Dr George Tiller, who performed abortions in Kansas, was murdered this morning on his way in to church, presumably by a pro-life loon. His clinic had been vandalized earlier this month and reportedly the FBI was asked to investigate.
I pulled Reclusive Leftist off my Google Reader; there’s only so much time in the day and I don’t know want to spent any more time than absolutely necessary being completely annoyed. (I know this isn’t news because I’m sure no one cares, but I thought I’d mention it anyway.)
Bat For Lashes has a new video.
So do the Yeah Yeah Yeahs.
And somebody thought it would be a good idea to include Brooke Hogan on a remix of Birthday Sex.
Voting’s open in Peta2’s Sexiest Vegetarian Alive contest. I went with the same two as last year, Erykah Badu (because she is eternally awesome) and Sage Francis (because he is from Providence, and also hunky.)
Melissa Gira Grant reported for Slate on why the Craigslist decision hurts more or less everybody.
Rhode Island has its first gay internet radio station. I expected to hate it and, um, I’ll be nice and say that it’s not as bad as it could be. But jeez, the first thing I heard was a house remix of I Hate This Part.
Echidne of the Snakes, one of my favorite feminist blogs, is ceasing to be. So, for that matter, is All Aussie Beef, which mainly had rugby-dude porn.
Finally, today I unsubscribed from the frankly very annoying change.org weekly newsletter. Every Sunday morning I was getting a list of things to be worked up about, and while theoretically I think it’s great that people are getting informed about government abuses and animal rights and civil liberties, the presentation usually comes across more like “Panic about this!

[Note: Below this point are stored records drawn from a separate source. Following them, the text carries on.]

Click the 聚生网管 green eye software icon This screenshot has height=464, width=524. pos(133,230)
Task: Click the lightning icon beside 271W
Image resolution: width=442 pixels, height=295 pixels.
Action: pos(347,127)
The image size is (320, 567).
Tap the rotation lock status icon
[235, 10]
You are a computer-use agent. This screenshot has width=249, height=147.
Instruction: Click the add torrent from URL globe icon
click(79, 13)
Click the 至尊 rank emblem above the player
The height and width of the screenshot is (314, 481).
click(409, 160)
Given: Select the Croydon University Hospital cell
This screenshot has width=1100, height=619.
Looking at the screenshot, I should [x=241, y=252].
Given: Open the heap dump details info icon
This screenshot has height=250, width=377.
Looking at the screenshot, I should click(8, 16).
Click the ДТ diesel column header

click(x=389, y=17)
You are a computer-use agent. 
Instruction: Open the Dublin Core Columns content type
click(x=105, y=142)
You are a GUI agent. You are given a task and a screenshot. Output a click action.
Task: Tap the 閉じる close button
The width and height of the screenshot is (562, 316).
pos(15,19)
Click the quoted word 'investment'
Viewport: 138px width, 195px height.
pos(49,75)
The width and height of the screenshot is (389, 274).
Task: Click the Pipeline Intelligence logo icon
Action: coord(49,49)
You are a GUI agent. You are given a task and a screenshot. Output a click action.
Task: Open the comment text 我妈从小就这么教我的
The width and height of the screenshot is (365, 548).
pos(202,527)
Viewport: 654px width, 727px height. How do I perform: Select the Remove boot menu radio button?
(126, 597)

Wait, stop, now panic about this! And then this other thing, panic about that, too!”
The final straw was today’s e-mail blast, which listed “falsely excusing prostitution” in the same string of articles that also included battery-caged hens and government lies about Guantanamo. Here’s what they had to say:
Often times the excuse that “Prostitution is the oldest profession in the book” is thrown out there as a means of avoiding the harms caused by the practice. As Human Trafficking blogger Amanda Kloer writes, this excuse is B.S. Prostitution is old. So is hunger. So is poverty and murder and tyranny and cancer and child abuse. Just because something is old, rooted in society, and difficult to fight, doesn’t mean that it should be ignored. Because, as Kloer writes, the pervasiveness of prostitution in history does not make the 14-year-old on the streets of Las Vegas any less exploited.
I have no use for e-mail blasts like that.